Researchers found that microplastic pollution in sediments significantly reduced eelgrass root growth and energy reserves, and when combined with simulated marine heatwaves, the effects were even more severe. The study suggests that microplastics may undermine seagrass restoration efforts and blue carbon storage by depleting the underground energy reserves that these ecosystems depend on for recovery and growth.

Polymers
Study Type Environmental

Seagrass beds are key blue-carbon ecosystems, yet their resilience is increasingly challenged by microplastic (MP) pollution and marine heatwaves (MHWs). We experimentally tested how these stressors, alone and combined, affect the seagrass Zostera marina (eelgrass) using a controlled mesocosm experiment grounded in multiple-stressor and trait-based ecological theory. Plants were grown for 43 days in sediments with or without polyethylene/polypropylene MPs and a simulated MHW, (+5 °C for 15 days) was imposed in the final phase.
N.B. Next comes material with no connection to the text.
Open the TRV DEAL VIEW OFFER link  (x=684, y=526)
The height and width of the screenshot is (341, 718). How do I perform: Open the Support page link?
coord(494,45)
MP exposure significantly reduced rhizome elongation (-35%), total root length (-65%), and below-ground biomass, and depleted non-structural carbohydrates (NSC) in leaves and rhizomes (-35% to -40%). Warming alone stimulated leaf growth but further reduced NSC, while the MP × MHW interaction produced the lowest below-ground growth and carbohydrate reserves, consistent with synergistic stress predicted by multiple-stressor theory. MP exposure also reshaped the microbiome enriching putative sulfur-cycling taxa in the rhizosphere and indicating more reducing sediment conditions. With a carbon-balance and holobiont framework, MPs appear to constrain resource supply (oxygen and nutrients) and increase maintenance costs, whereas warming amplifies metabolic demand. The resulting carbon deficit limits below-ground growth, traits that underpin restoration success and blue-carbon function. These findings show the importance of incorporating microplastic monitoring into seagrass management to anticipate cumulative stress under a warming ocean.